This work is based on the amazing baseline notebook from Ravi: https://www.kaggle.com/code/ravi20076/playgrounds5e11-public-baseline-v1

I've modified to use Autogluon instead.

## Installing autogluon

This used to be a pain with pip. Now, `uv` works so much better.

In [None]:
!uv pip install autogluon

In [None]:
import warnings, torch
import pandas as pd, numpy as np
warnings.simplefilter('ignore')
from itertools import combinations
from tqdm.notebook import tqdm

from sklearn.model_selection import StratifiedKFold, KFold
from xgboost import XGBClassifier as XGBC
from lightgbm import LGBMClassifier as LGBMC, log_evaluation, early_stopping
from catboost import CatBoostClassifier as CBC
from sklearn.metrics import *

from sklearn.base import BaseEstimator, TransformerMixin

In [None]:
test_req = False

if test_req :
    print("THIS IS A SYNTAX CHECK RUN")
    nest = 200
else:
    nest = 7000

# **PREPROCESSING**

In [None]:

train = pd.read_csv('/kaggle/input/playground-series-s5e11/train.csv')
test = pd.read_csv('/kaggle/input/playground-series-s5e11/test.csv')
orig = pd.read_csv('/kaggle/input/loan-prediction-dataset-2025/loan_dataset_20000.csv')

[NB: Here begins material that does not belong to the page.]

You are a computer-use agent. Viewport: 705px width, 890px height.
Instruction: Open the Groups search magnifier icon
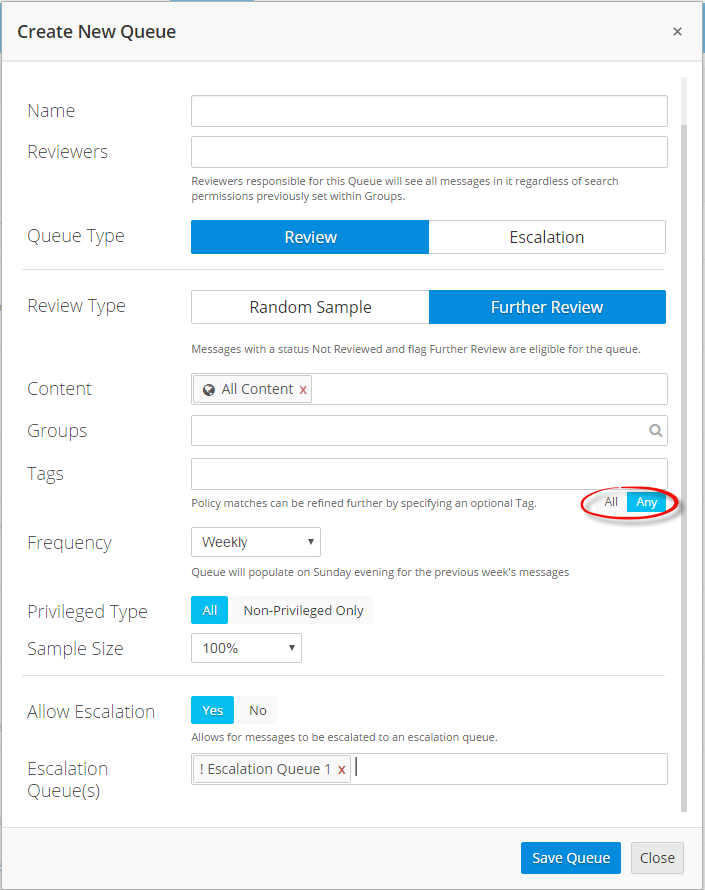[655, 430]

print('Train Shape:', train.shape)
print('Test Shape:', test.shape)
print('Orig Shape:', orig.shape)

TARGET = 'loan_paid_back'
CATS   = ['gender', 'marital_status', 'education_level', 'employment_status', 'loan_purpose', 'grade_subgrade']
BASE   = [col for col in train.columns if col not in ['id', TARGET]]

# **FEATURE ENGINEERING**

In [None]:

INTER = []

for col1, col2 in tqdm(combinations(BASE, 2)):
    new_col_name = f'{col1}_{col2}'
    INTER.append(new_col_name)
    for df in [train, test, orig] :
        df[new_col_name] = df[col1].astype(str) + '_' + df[col2].astype(str)
        
print(f'{len(INTER)} Features')

for col1, col2, col3 in combinations(CATS, 3 ):
    new_col_name = f'{col1}_{col2}_{col3}'
    INTER.append(new_col_name)
    for df in [train, test, orig]:
        df[new_col_name] = df[col1].astype(str) + '_' + df[col2].astype(str) + df[col3].astype(str)
        
print(f'{len(INTER)} Features')

ORIG = []

for col in BASE:
    # MEAN
    mean_map = orig.groupby(col)[TARGET].mean()
    new_mean_col_name = f"orig_mean_{col}"
    mean_map.name = new_mean_col_name
    
    train = train.merge(mean_map, on=col, how='left')
    test = test.merge(mean_map, on=col, how='left')
    ORIG.append(new_mean_col_name)

    # COUNT
    new_count_col_name = f"orig_count_{col}"
    count_map = orig.groupby(col).size().reset_index(name=new_count_col_name)
    
    train = train.merge(count_map, on=col, how='left')
    test  = test.merge(count_map, on=col, how='left')
    ORIG.append(new_count_col_name)

print(len(ORIG), 'Orig Features Created!!')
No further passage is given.